=== Material provided ===
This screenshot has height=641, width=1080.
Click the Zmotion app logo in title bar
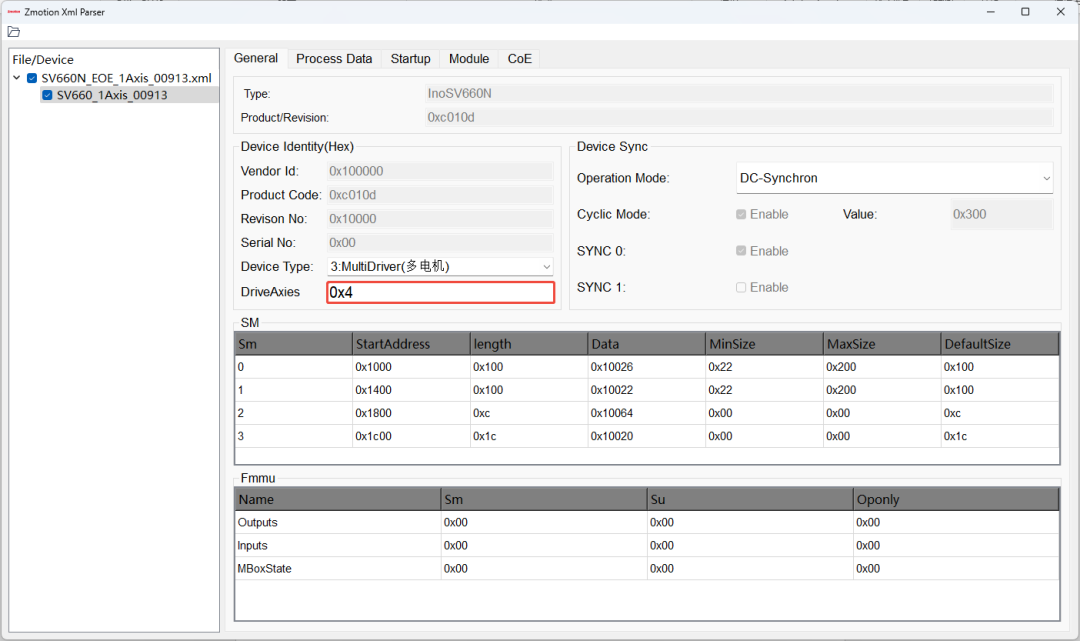[13, 12]
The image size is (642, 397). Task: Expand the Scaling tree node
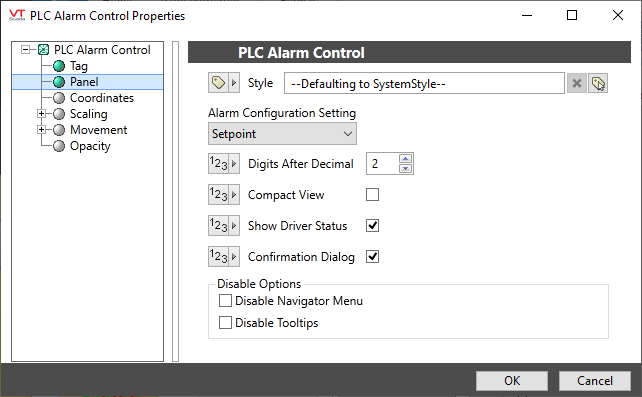pos(41,114)
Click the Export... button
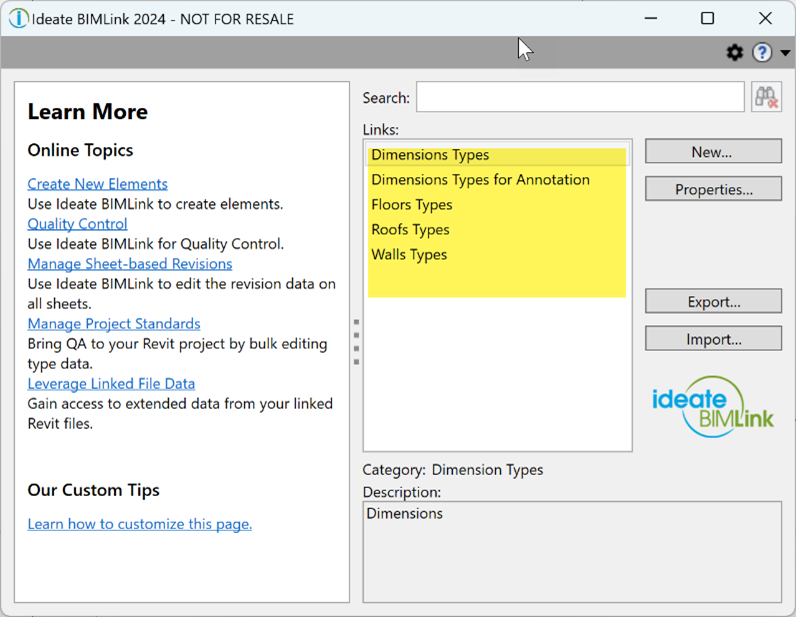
===
▸ Your objective: Only the lines from the one containing "Click the Zmotion app logo in title bar" through the final line of the entries belong in the copy, both ends included. Pictures stay out.

▸ Task result:
Click the Zmotion app logo in title bar
[13, 12]
The image size is (642, 397). Task: Expand the Scaling tree node
pos(41,114)
Click the Export... button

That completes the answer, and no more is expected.